:: RECORDS

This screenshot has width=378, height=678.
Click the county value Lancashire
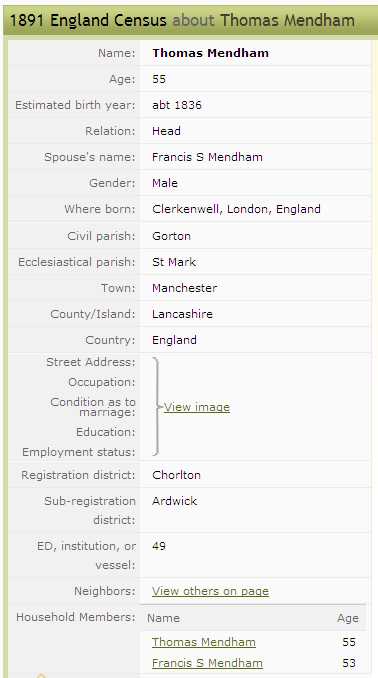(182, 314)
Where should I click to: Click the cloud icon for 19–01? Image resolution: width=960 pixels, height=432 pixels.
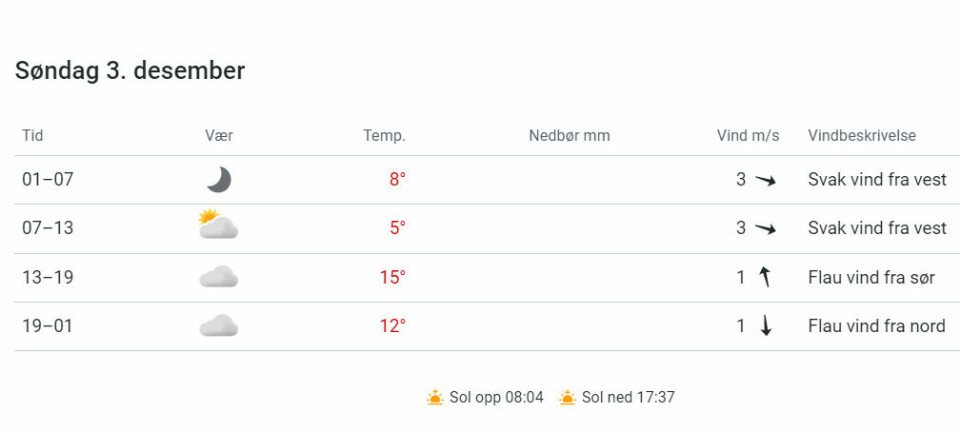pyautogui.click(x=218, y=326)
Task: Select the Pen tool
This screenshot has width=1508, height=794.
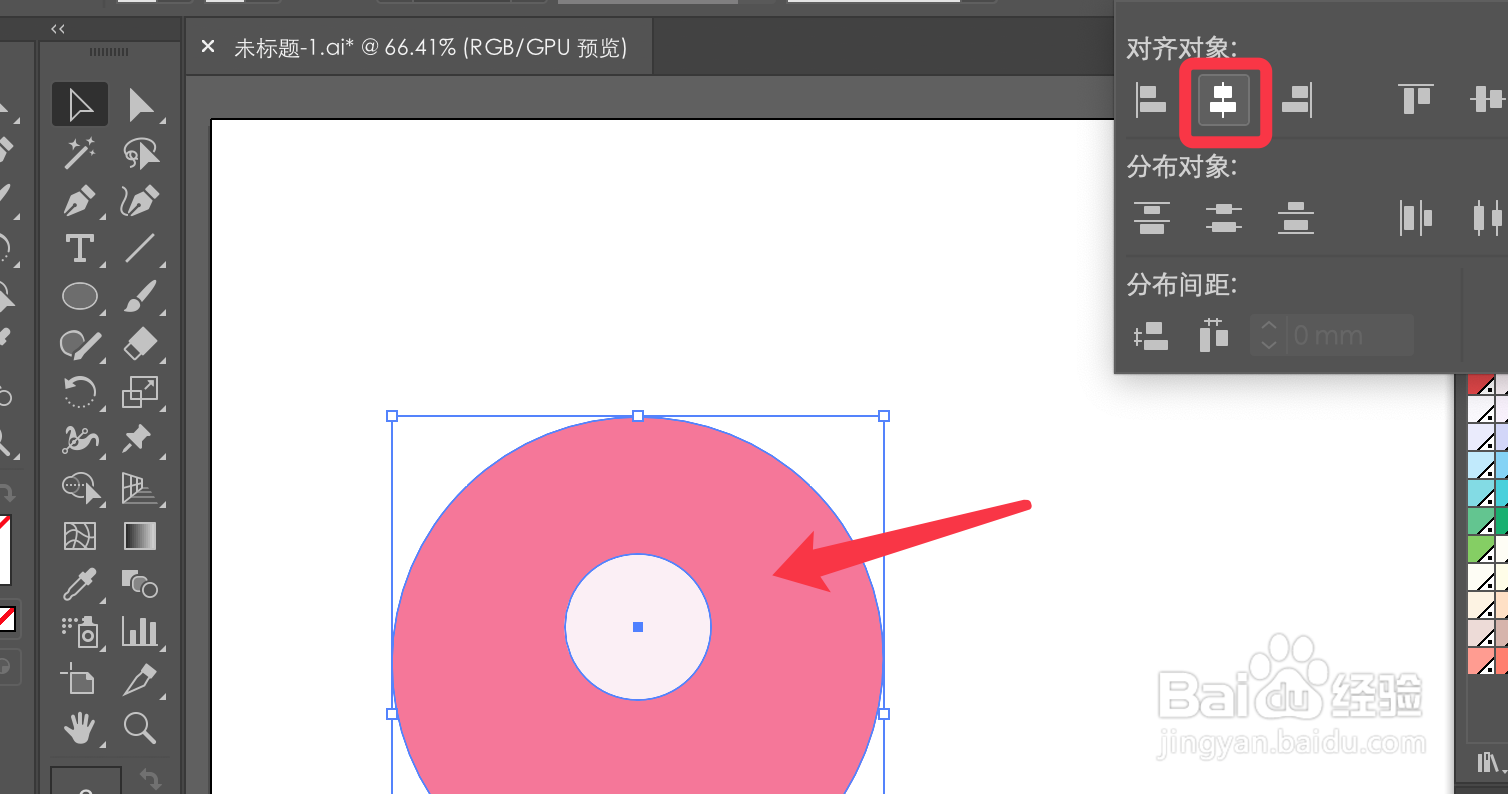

::::
:: RECORDS

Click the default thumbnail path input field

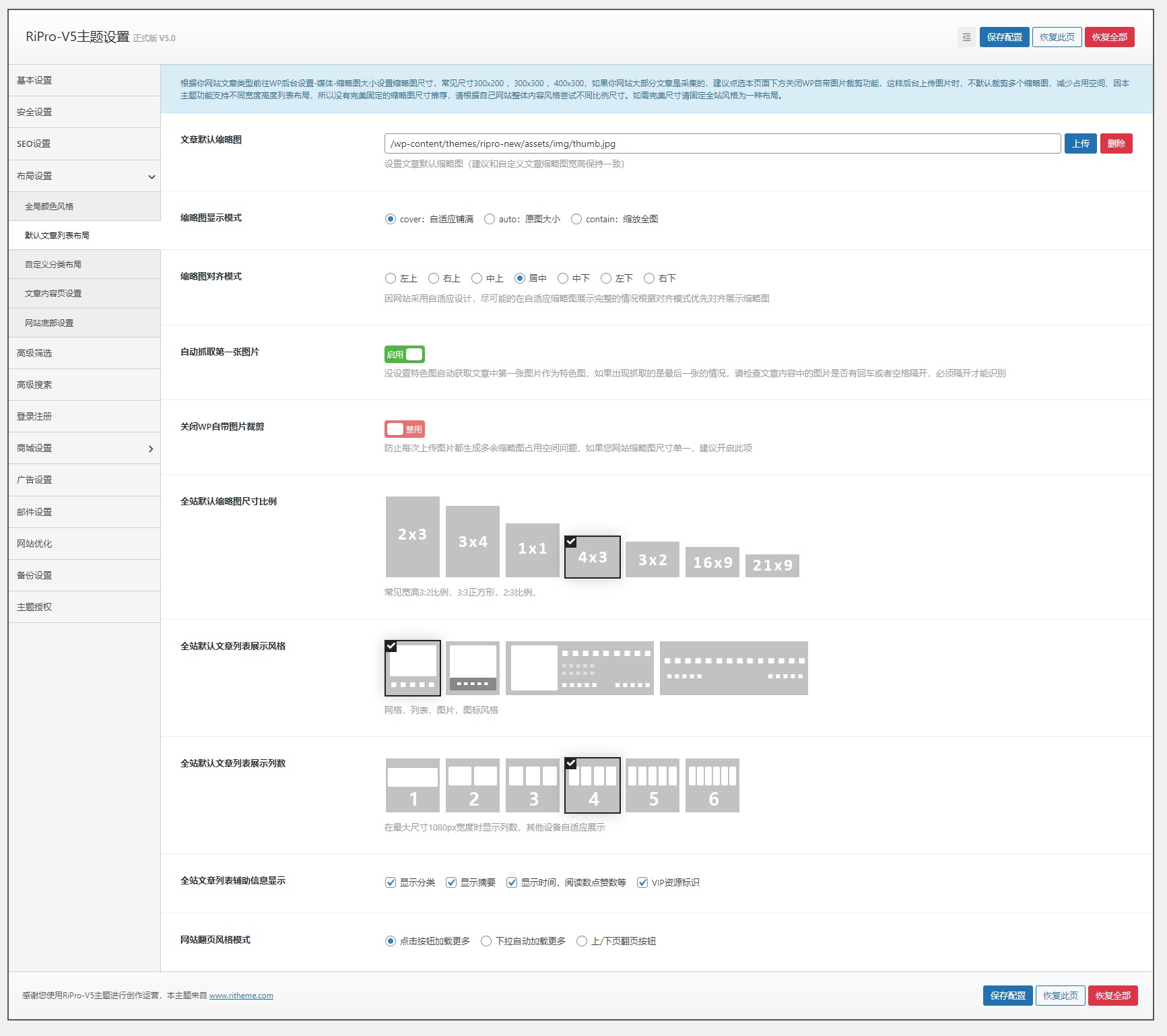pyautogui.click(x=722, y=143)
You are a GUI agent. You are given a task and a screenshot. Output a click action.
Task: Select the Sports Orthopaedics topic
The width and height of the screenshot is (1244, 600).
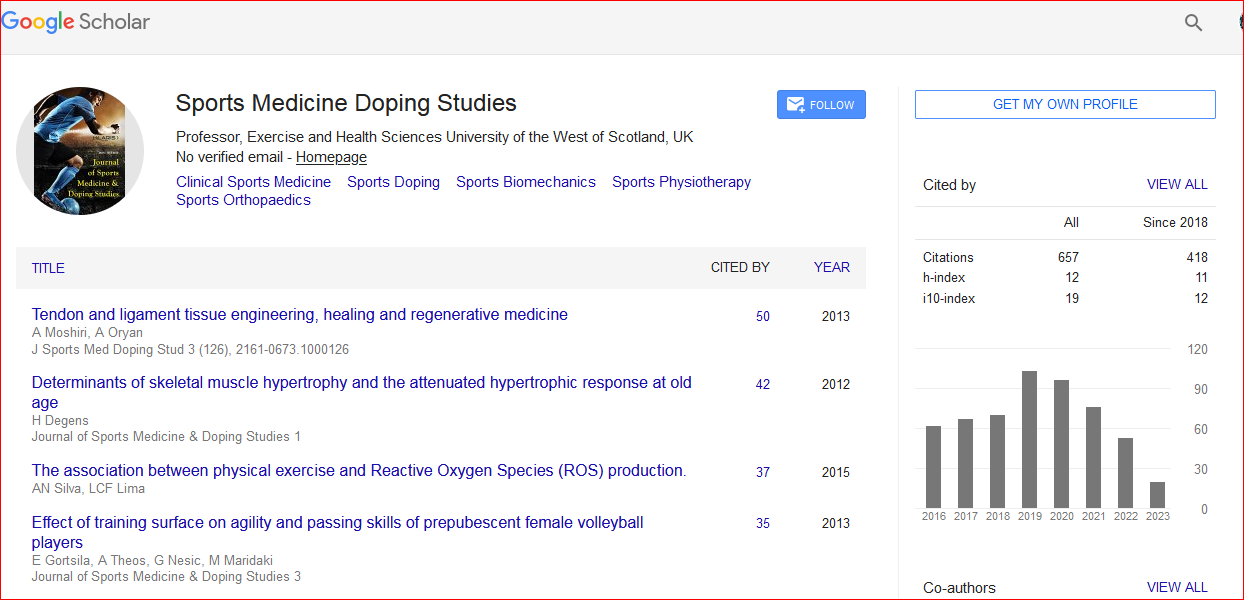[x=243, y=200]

::::

SET EXERCISE: Turn the lines above into a numbered list, starting at the line that contains "This screenshot has width=378, height=678." and stopping after the line that contains "This screenshot has width=1508, height=794.". Skip any blank lines, and leave the pictures out.

COMPLETE ANSWER:
1. This screenshot has width=378, height=678.
2. Click the county value Lancashire
3. (182, 314)
4. Where should I click to: Click the cloud icon for 19–01? Image resolution: width=960 pixels, height=432 pixels.
5. pyautogui.click(x=218, y=326)
6. Task: Select the Pen tool
7. This screenshot has width=1508, height=794.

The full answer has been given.